Граф откашлялся, смущенный таким внезапным вопросом, и проговорил:
- Да. И тоже по лодыжкам. За то, что много дрался с другими мальчишками. Сейчас, когда у меня есть свои дети, понимаю покойного отца. Правда, у меня одни дочки, в их воспитании розги недопустимы, нужно моральное внушение, - проговорил он.
Потом оба - и император, и его "правая рука", первый министр, единственный в Империи человек не царских кровей, имеющий право называть государя на "ты" - перенеслись мыслями в прошлое - один в детство, другой в молодость, когда дали были голубы, мир казался простым и понятным, он был красив, ловок и полностью здоров, и даже война считалась лишь азартной, немного опасной шалостью подросших мальчиков.

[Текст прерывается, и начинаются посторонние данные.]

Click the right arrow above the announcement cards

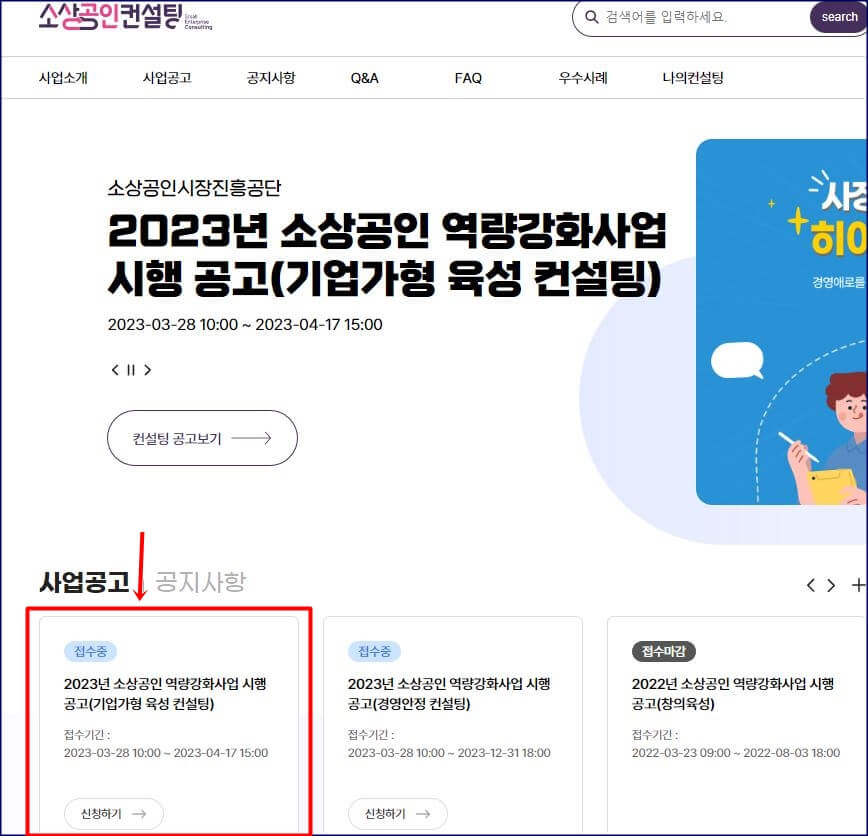(x=831, y=585)
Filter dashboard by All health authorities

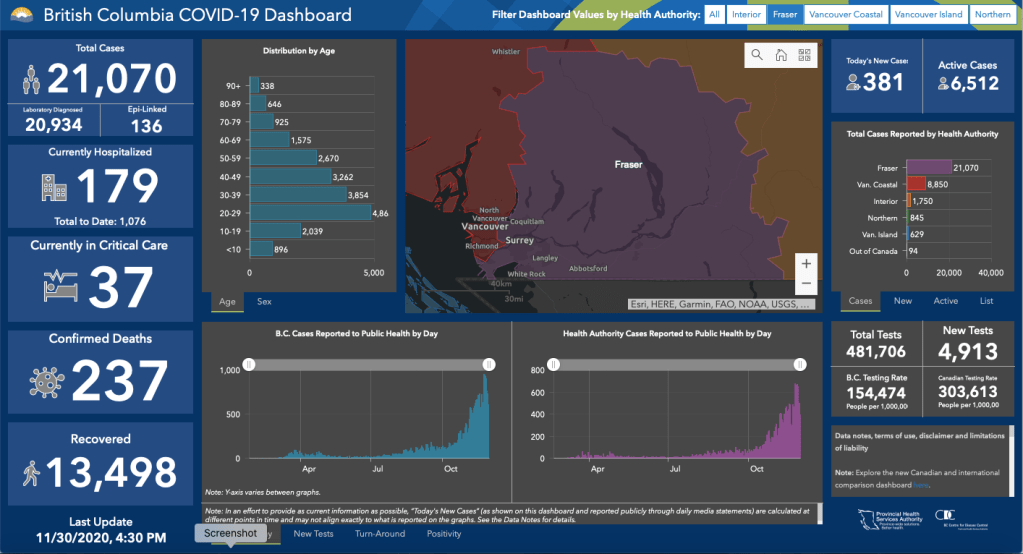pos(714,14)
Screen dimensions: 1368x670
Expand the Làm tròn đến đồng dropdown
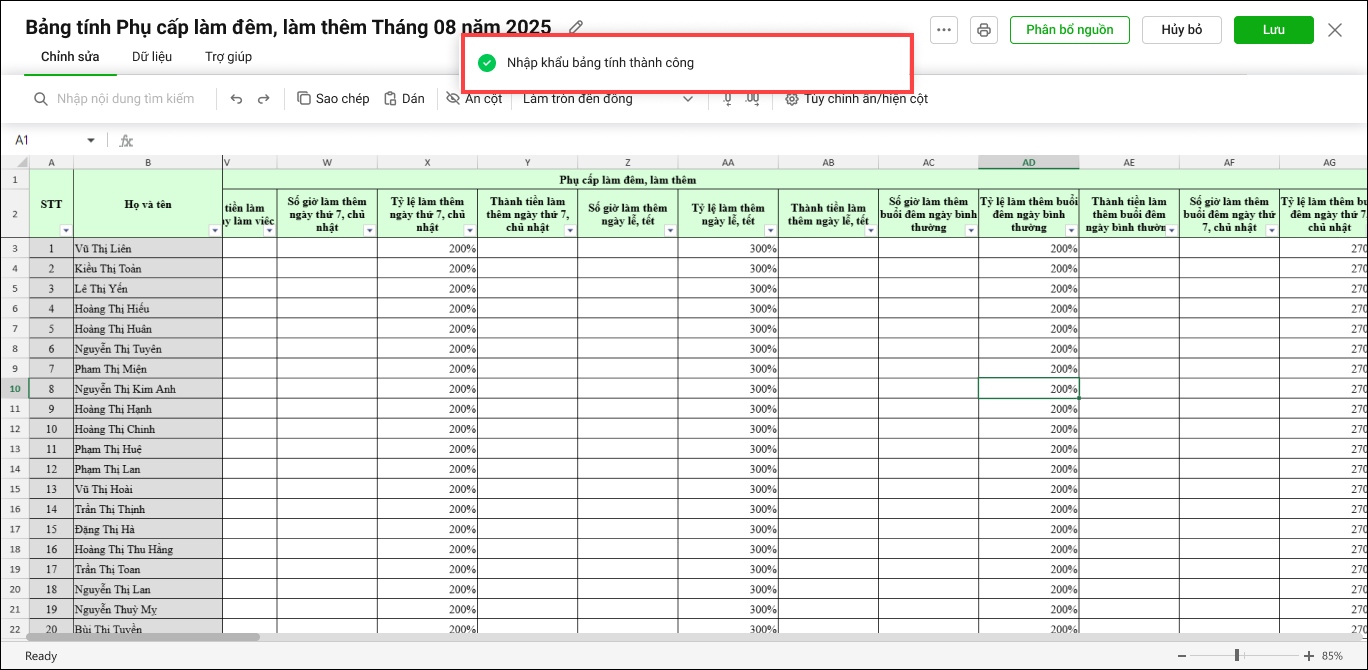point(687,99)
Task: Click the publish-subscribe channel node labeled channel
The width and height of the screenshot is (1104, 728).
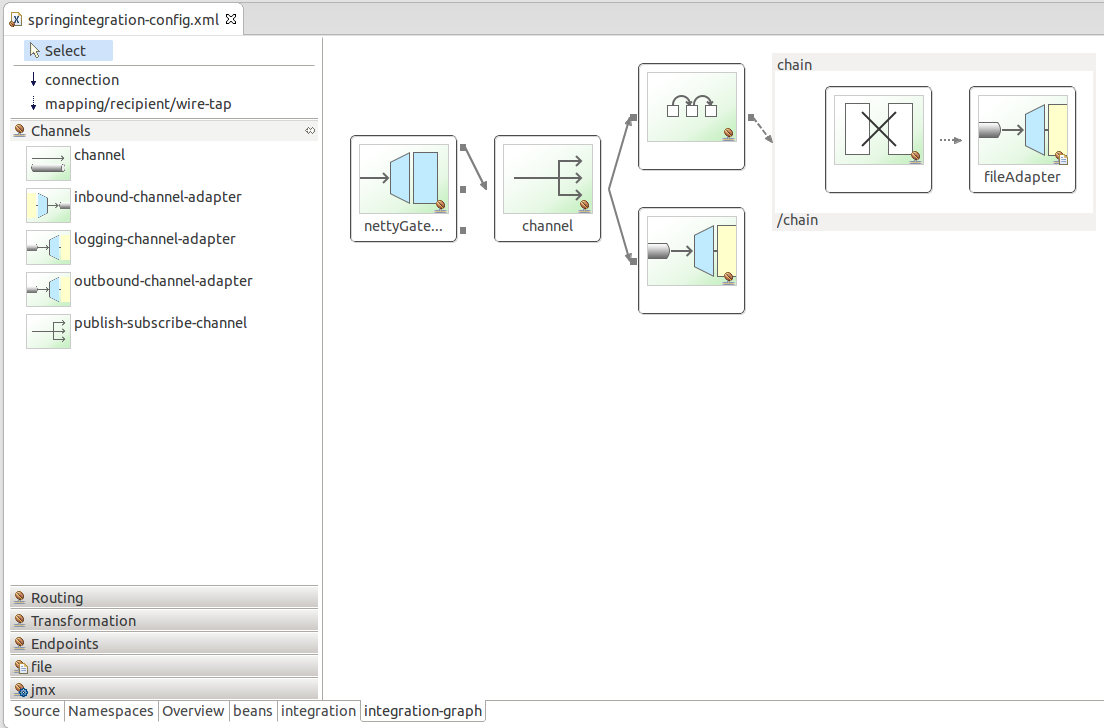Action: tap(548, 189)
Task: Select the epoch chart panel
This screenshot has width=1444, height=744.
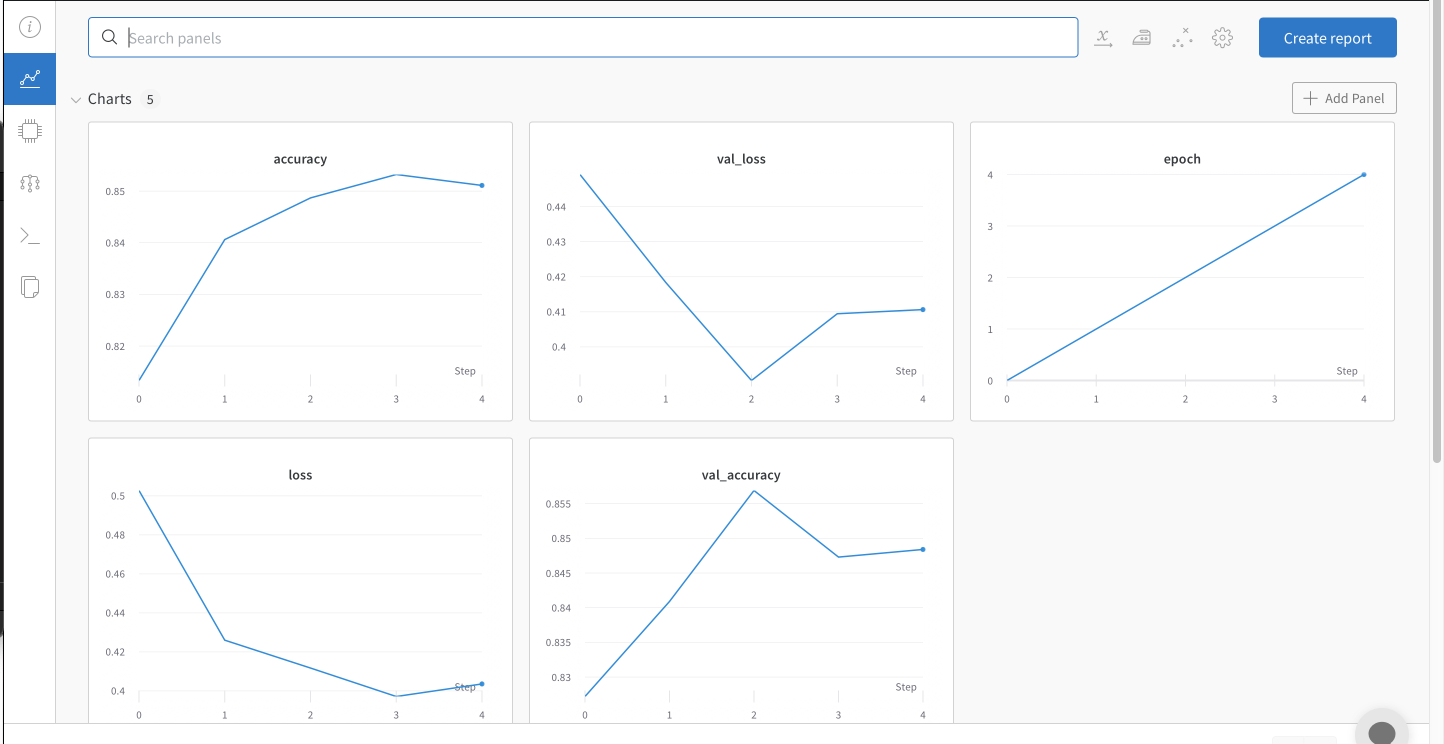Action: click(1182, 271)
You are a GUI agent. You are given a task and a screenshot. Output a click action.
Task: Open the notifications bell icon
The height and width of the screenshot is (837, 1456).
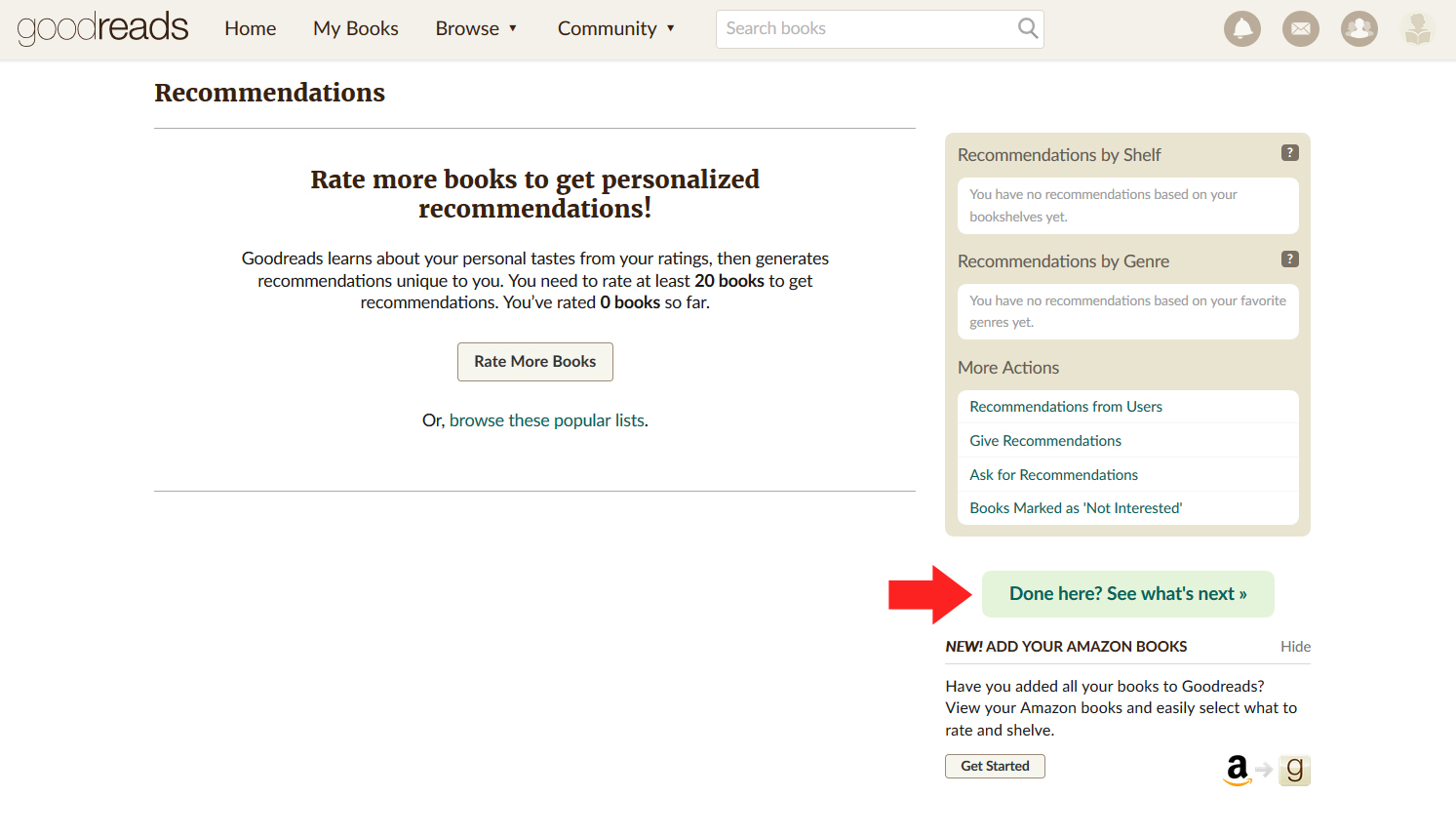1241,29
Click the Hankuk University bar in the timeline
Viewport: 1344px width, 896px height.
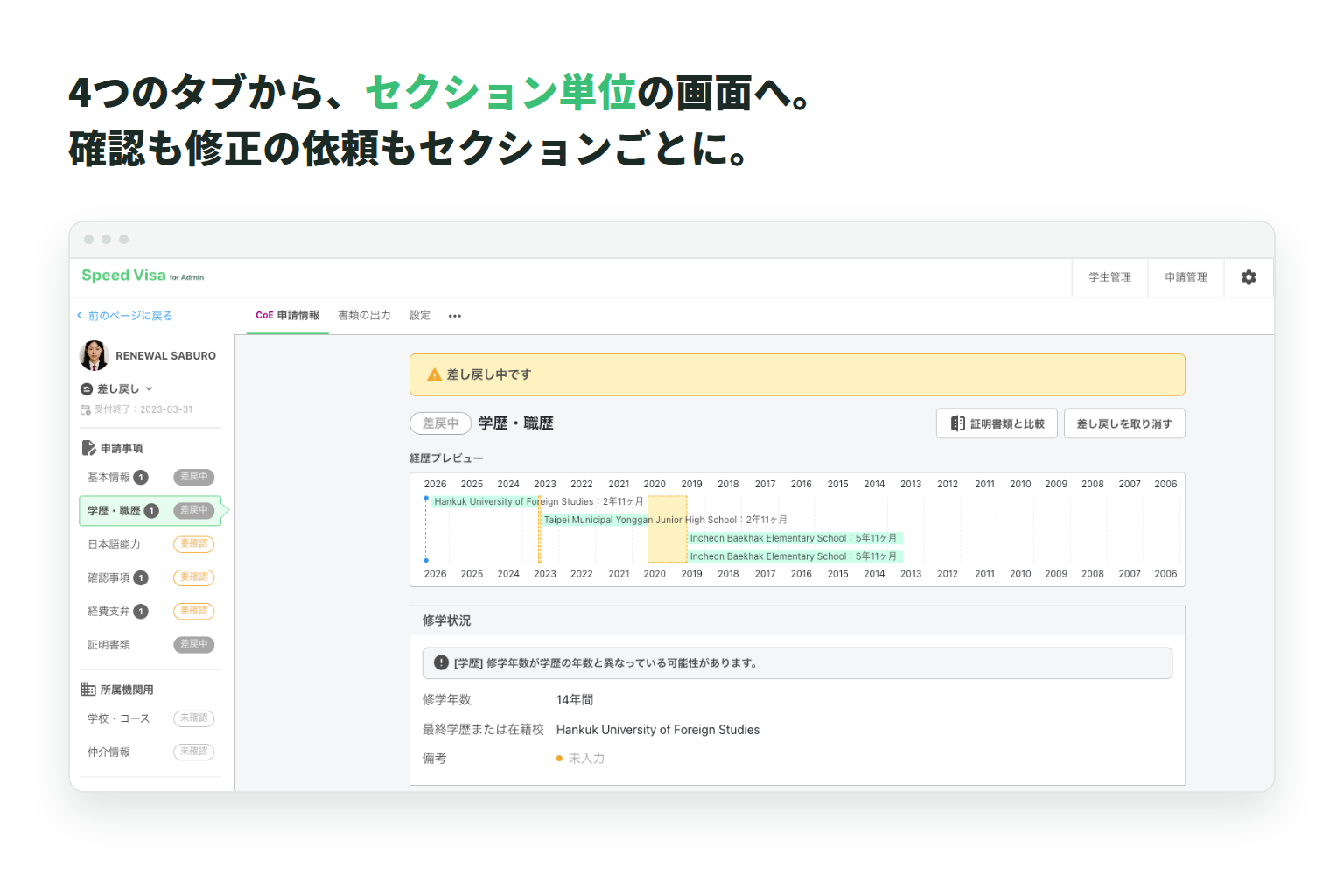[538, 501]
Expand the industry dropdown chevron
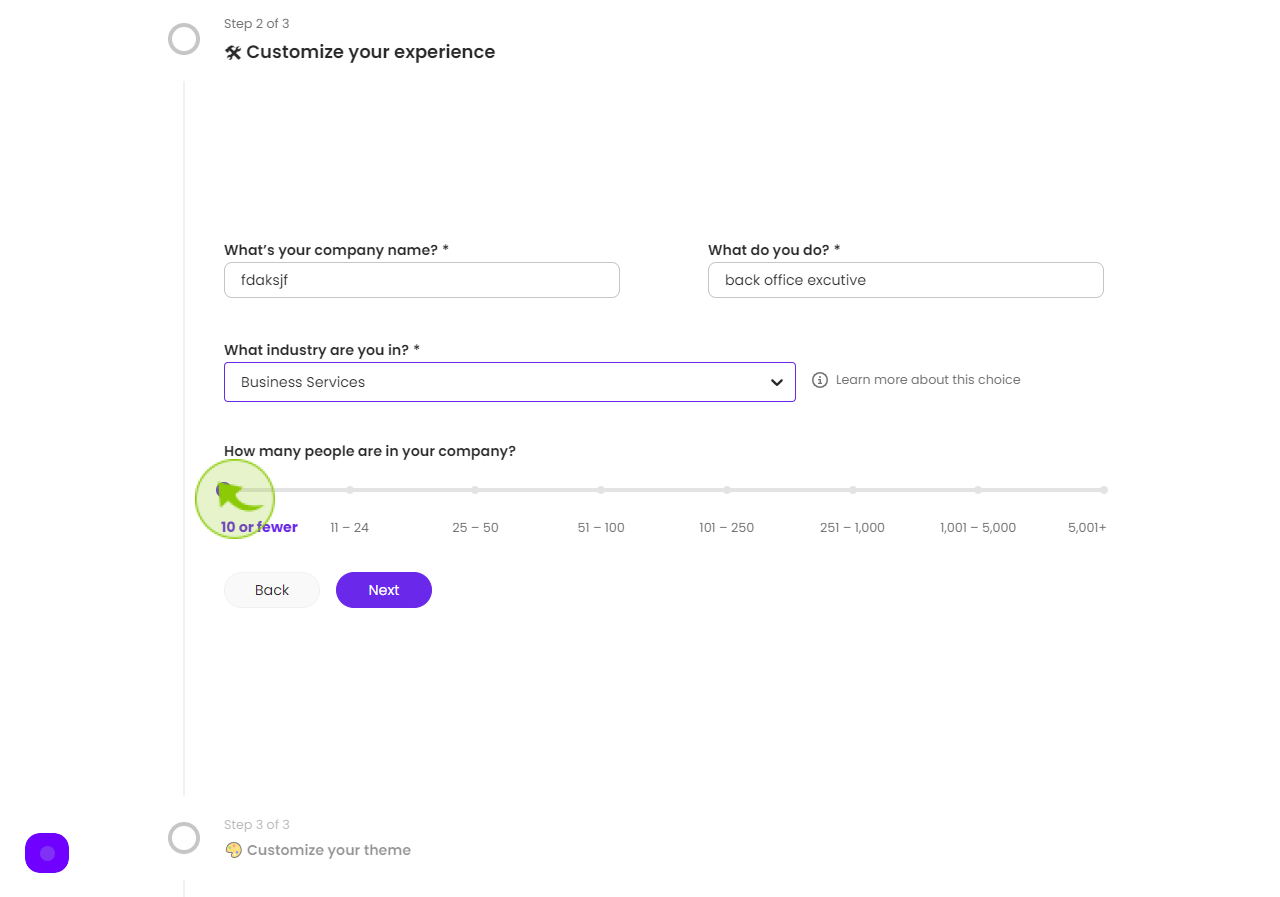This screenshot has height=897, width=1280. click(x=777, y=382)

Так казалось теперь, в 1833 году.
- "Иных уж нет, а те далече...", - вспомнил граф вслух строчку из творения нынешней звезды российской словесности, тщательно опекаемой Двором и его собственным ведомством, и добавил:
- Теперь я понимаю, почему этот Пушкин считается гением.
- Я всегда это понимал, хоть в поэзии разбираюсь не больше, чем в анатомии, - произнес государь.
Потом вновь повисла пауза, заполняемая лишь воспоминаниями. О 1805-м годе - трагичном, блестящем, жестоком, промелькнувшим холодным блеском оружия, потоками крови на полях сражений, громовыми раскатами пушек, чередой балов и приемов, дружеских бесед далеко за полночь.
- И мне было - страшно подумать! - двадцать два года. Всего-то. Эх, времечко..., - вздохнул фон Бенкендорф.
... Но 1833 год настанет еще не скоро. И далеко не все люди, которые были молоды, веселы и беззаботны в те славные и страшные 1800-е годы, доживут до новой, николаевской эпохи.